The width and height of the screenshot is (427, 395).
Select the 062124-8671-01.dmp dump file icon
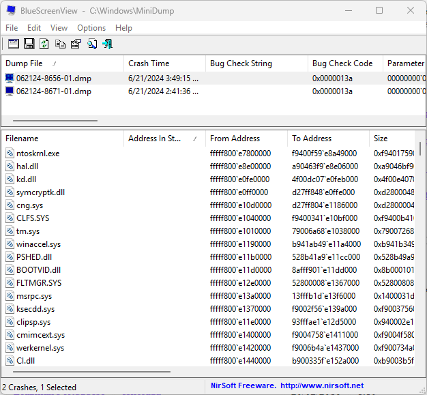tap(10, 91)
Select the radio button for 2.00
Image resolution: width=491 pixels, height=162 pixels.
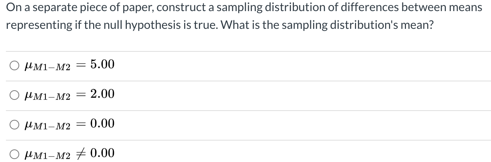click(14, 96)
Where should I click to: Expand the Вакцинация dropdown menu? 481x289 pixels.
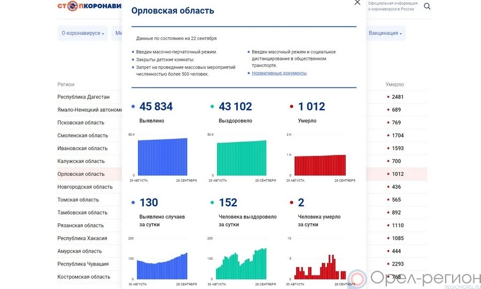click(385, 33)
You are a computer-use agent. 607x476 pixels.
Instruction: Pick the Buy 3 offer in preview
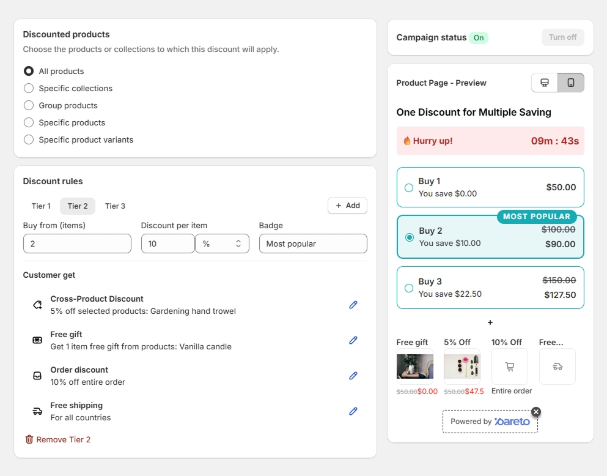point(409,288)
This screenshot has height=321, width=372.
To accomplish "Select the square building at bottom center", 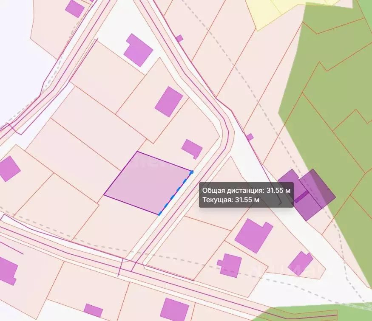I will tap(174, 310).
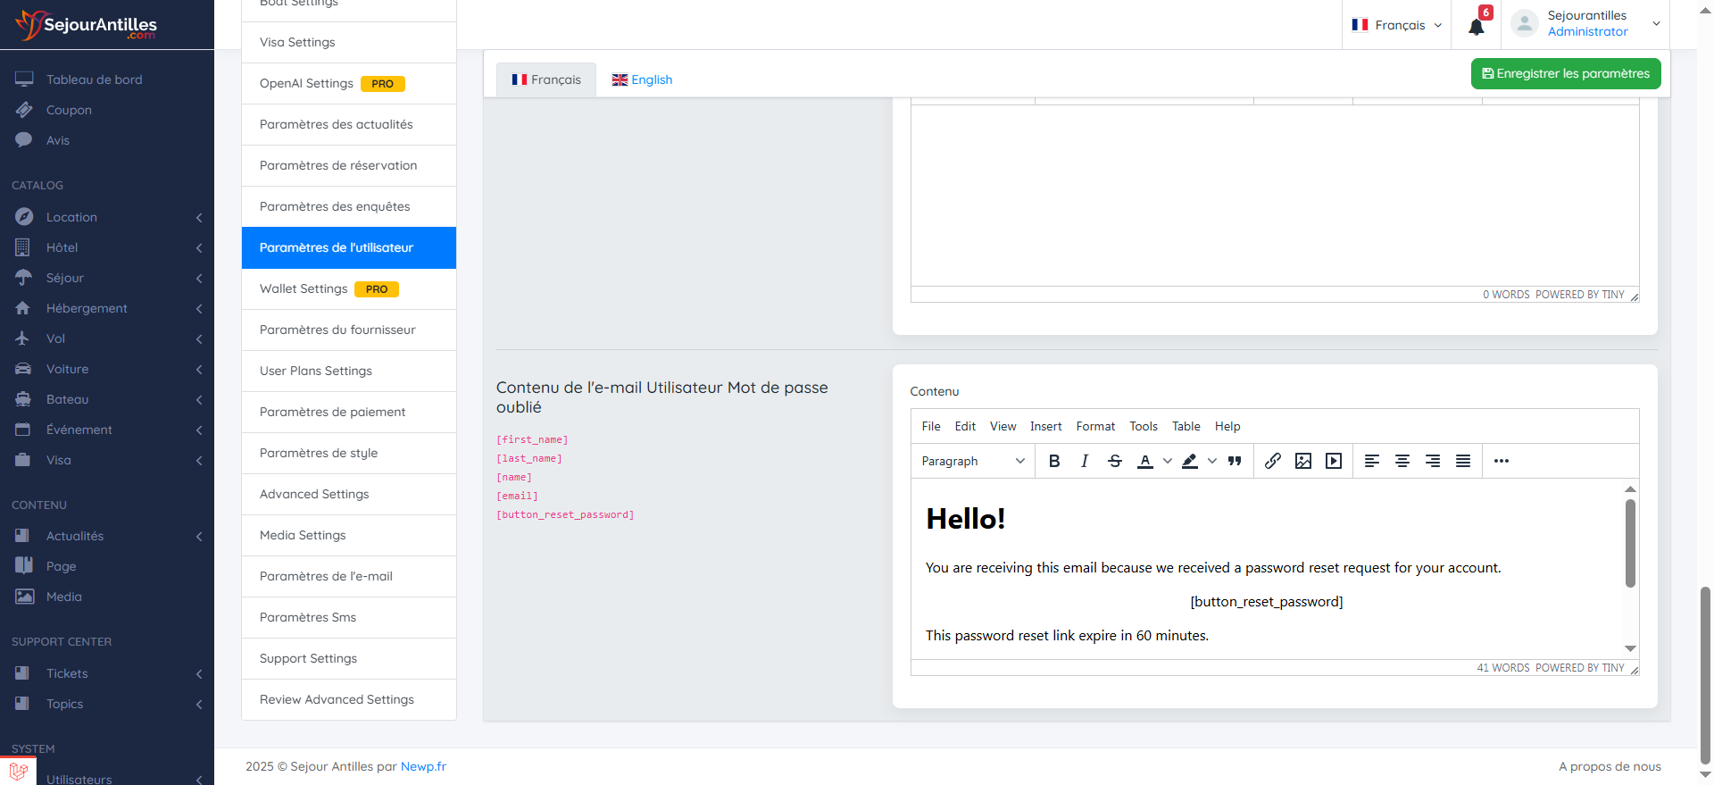Apply italic formatting in the editor
Viewport: 1714px width, 785px height.
coord(1085,461)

══════════

Brief =
Copy each line holding "screenshot" from the material above.

Exercise output =
The width and height of the screenshot is (427, 395).
This screenshot has height=321, width=372.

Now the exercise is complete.